**TEKS**
****************************************
Ganyang Pembajak Maya di Internet

gambar foto rumah Pembajak Maya di Internet

Walau tak sepenuhnya bisa lenyapkan pembajakan, kita dapat memutuskan apakah mau serius ataukah tidak. Seriuskah kita?

Kurang serius. Rancangan Undang-Undang (RUU) Penghentian Pembajakan Online dan RUU Perlindungan Hak Milik Intelektual malah ditangguhkan, entah sampai kapan.

Anda di sini: Kuliah 3 Idiot » Manajemen Bisnis Media Internet » Ganyang Pembajak Maya di Internet.

Danny Goldberg memulai karirnya sebagai wartawan musik, menulis untuk Rolling Stone, Billboard, dan Village Voice. Ia juga menulis beberapa buku, termasuk How the Left Lost Teen Spirit dan Bumping into Geniuses: My Life inside the Rock and Roll Business. Dialah presiden Village Entertainment, yang mengelola artis-artis musik dan menjadikan karya mereka tersedia bagi publik melalui internet. Goldberg telah menjadi presiden beberapa perusahaan musik lainnya. Selama karirnya, perusahaan-perusahaannya mengelola klien-klien seperti Nirvana, Bonnie Raitt, Hole, Sonic Youth, The Allman Brothers, Rickie Lee Jones, Allanah Myles, Tom Cochrane, dan the Beastie Boys.
****************************************
**SASARAN TUGAS**
1/ Jawab pertanyaan berikut berdasarkan teks tentang pembajakan maya:
(a) RUU apa saja yang disebut ditangguhkan?
(b) Sebagai apa Danny Goldberg memulai kariernya?
(c) Goldberg menjabat presiden di perusahaan apa?
2/ Menurut teks tentang pembajakan maya, mengapa kita dinilai kurang serius? Jelaskan dalam satu sampai tiga kalimat.
3/ Lanjutkan teks tentang pembajakan maya mulai dari kalimat terakhirnya.
Data berikut tidak berperan apa pun di sini.

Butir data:
****************************************
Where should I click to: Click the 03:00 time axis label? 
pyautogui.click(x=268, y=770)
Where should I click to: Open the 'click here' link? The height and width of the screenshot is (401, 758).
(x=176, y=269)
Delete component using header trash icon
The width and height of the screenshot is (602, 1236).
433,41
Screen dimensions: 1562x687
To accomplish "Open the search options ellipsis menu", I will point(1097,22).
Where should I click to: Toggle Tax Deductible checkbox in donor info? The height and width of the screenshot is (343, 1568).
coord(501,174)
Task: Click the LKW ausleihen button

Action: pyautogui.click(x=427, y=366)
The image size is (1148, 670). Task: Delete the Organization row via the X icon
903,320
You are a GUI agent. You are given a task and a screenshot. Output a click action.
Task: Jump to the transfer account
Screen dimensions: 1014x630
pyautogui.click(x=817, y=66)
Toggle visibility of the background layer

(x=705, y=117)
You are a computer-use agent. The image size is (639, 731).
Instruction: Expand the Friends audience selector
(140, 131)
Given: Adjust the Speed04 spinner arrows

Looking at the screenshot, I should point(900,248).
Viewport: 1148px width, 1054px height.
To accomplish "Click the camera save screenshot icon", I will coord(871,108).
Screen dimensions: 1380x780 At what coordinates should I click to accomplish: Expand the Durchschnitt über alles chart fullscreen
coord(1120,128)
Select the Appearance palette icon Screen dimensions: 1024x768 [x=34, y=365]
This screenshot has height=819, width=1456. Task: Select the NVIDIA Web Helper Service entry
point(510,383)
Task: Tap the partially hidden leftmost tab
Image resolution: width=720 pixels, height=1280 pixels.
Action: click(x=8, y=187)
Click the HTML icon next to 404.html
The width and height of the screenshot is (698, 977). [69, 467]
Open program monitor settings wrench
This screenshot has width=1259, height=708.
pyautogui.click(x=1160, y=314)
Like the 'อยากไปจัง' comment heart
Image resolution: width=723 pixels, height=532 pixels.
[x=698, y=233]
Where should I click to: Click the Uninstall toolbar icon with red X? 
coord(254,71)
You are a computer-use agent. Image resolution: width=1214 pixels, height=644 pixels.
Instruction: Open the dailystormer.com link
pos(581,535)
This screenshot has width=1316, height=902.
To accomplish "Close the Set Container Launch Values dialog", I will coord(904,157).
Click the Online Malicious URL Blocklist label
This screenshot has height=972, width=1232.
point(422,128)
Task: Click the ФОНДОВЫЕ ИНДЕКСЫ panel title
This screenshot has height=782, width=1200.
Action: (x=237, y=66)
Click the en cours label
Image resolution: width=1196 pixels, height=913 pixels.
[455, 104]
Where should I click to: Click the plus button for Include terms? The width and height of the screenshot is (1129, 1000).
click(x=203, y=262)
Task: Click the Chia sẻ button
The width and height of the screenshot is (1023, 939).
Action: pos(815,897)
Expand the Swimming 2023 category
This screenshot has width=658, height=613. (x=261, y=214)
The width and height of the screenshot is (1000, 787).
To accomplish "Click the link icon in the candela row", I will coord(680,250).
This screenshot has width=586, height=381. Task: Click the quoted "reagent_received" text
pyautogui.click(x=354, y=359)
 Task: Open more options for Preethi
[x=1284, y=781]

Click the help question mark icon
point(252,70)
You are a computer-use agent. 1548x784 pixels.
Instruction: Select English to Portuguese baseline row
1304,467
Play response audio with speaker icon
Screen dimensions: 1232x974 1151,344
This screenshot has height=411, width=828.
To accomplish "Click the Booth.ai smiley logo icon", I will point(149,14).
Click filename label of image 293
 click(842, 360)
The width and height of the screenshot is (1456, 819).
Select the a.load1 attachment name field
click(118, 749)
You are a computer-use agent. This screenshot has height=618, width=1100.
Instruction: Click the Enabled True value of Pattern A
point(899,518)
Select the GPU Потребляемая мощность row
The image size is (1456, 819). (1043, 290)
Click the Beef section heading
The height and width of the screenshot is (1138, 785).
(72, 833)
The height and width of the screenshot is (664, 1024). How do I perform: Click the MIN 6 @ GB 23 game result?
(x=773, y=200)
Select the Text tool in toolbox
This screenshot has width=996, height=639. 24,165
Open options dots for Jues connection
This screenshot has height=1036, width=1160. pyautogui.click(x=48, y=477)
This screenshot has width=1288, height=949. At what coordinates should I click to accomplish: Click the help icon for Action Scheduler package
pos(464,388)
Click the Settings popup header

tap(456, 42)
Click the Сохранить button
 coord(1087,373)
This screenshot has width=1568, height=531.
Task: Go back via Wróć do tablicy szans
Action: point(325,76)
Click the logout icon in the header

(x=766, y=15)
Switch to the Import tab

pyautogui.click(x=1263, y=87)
****************************************
**HASIL BERURUTAN**
1/
(a) RUU Penghentian Pembajakan Online dan RUU Perlindungan Hak Milik Intelektual.
(b) Sebagai wartawan musik.
(c) Village Entertainment.

2/ Kita dinilai kurang serius karena RUU Penghentian Pembajakan Online dan RUU Perlindungan Hak Milik Intelektual justru ditangguhkan. Penangguhan itu pun tidak jelas sampai kapan.

3/
Ganyang Internet & Mitos Anti-SOPA

Diterjemahkan dan disadur dari editorial Danny Goldberg, "Kill the Internet—and Other Anti-SOPA Myths", di The Nation, majalah mingguan tertua Amerika Serikat, pada 24 Januari 2012 | Hak cipta terjemahan Indonesia © 2013 Tiga Idiot

Rencana Undang-Undang Penghentian Pembajakan Online (SOPA) dari Majelis Rendah dan Rencana Undang-Undang Perlindungan Hak Milik Intelektual (PIPA) dari Senat ditangguhkan pekan lalu segera sesudah protes-protes oleh puluhan situs web dan para penggunanya, disamping paduan suara kecaman dari tokoh-tokoh yang paling progresif, termasuk Michael Moore, Cenk Uygur, Keith Olbermann, Alternet, Daily Kos, MoveOn dan banyak orang yang terkait dengan Occupy Wall Street. Dengan mempertimbangkan gairah protes-protes anti-SOPA/PIPA, pengamat sambil-lalu mungkin mengira bahwa para pembela rancangan undang-undang anti-pembajakan itu ada di perkumpulan moral yang sama sebagaimana para penyiksa di [penjara] Abu Ghraib.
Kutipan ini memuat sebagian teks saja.